Why ExxonMobil, ConocoPhillips, and Suncor Stocks Are Surging Monday


By Rich Smith, MotleyFool

What happened

The price of oil is surging, and that's great news for oil stocks like ExxonMobil (NYSE:XOM), ConocoPhillips (NYSE:COP), and Suncor Energy (NYSE:SU). At 2:35 p.m. EST on Monday, shares of Exxon, Conoco, and Suncor were up 4.4%, 6.4%, and 8.6%, respectively.

Driving the gains, as it's been doing all month long, is the rising price of oil. Brent crude prices gained 3.6% today, while WTI crude costs 4.1% more today than it did Friday. Indeed, after adding nearly $10 since the start of the month, WTI crude is approaching $62 a barrel, capping a surge from less than $36 at the end of October.

Stock market arrow rising above a stack of oil barrels


So what

What's driving the spikes in oil price? Hope for an economic recovery was already spurring demand for oil around the globe, while Saudi Arabia has been hesitant to increase production too much, too fast.

Then, last week's deep freeze over Texas curtailed production in the U.S. even as it increased demand for oil and gas for heating. According to IHS Markit, the cold snap down South prevented as many as 4 million barrels per day from being produced, and another 6 million per day from being refined.

Today, we learned that Iraq has suspended an oil supply agreement with China, objecting that it's not getting paid enough in light of how much oil prices have already recovered -- and how much higher they might go.

Now what

How high might oil prices go, and what would that mean for oil stocks like Exxon, Conoco, and Suncor? According to a report just out from Goldman Sachs (NYSE:GS), $70 a barrel isn't out of the question within the next couple of months, and oil could hit $75 in the third quarter of 2021. J.P. Morgan analysts similarly see a good case for price increases -- maybe not $80 or $90 a barrel, says the bank, but additional price increases of $5 to $10 look possible if economies shut down by the coronavirus continue to reopen.
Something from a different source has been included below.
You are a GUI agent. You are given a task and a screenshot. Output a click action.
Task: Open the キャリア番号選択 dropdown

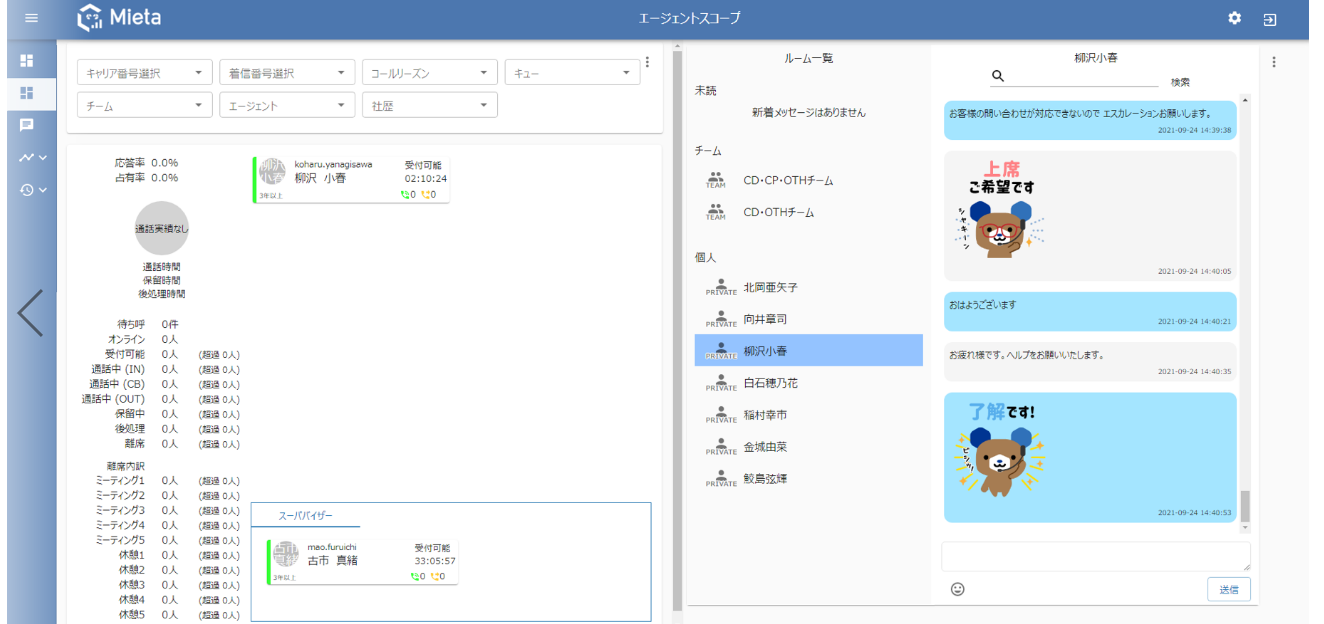[145, 73]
The real wild card, both analysts seem to agree, is the airline industry. JP Morgan calls air travel an important source of demand, but expects it to remain curtailed for the foreseeable future. Goldman Sachs is more optimistic, and predicts that travel will snap back in the second half of the year as vaccines become more widely distributed.

Which of these analysts are proved right could be the difference between oil continuing to drift up into the high $60s, or rushing all the way into the $70s or beyond.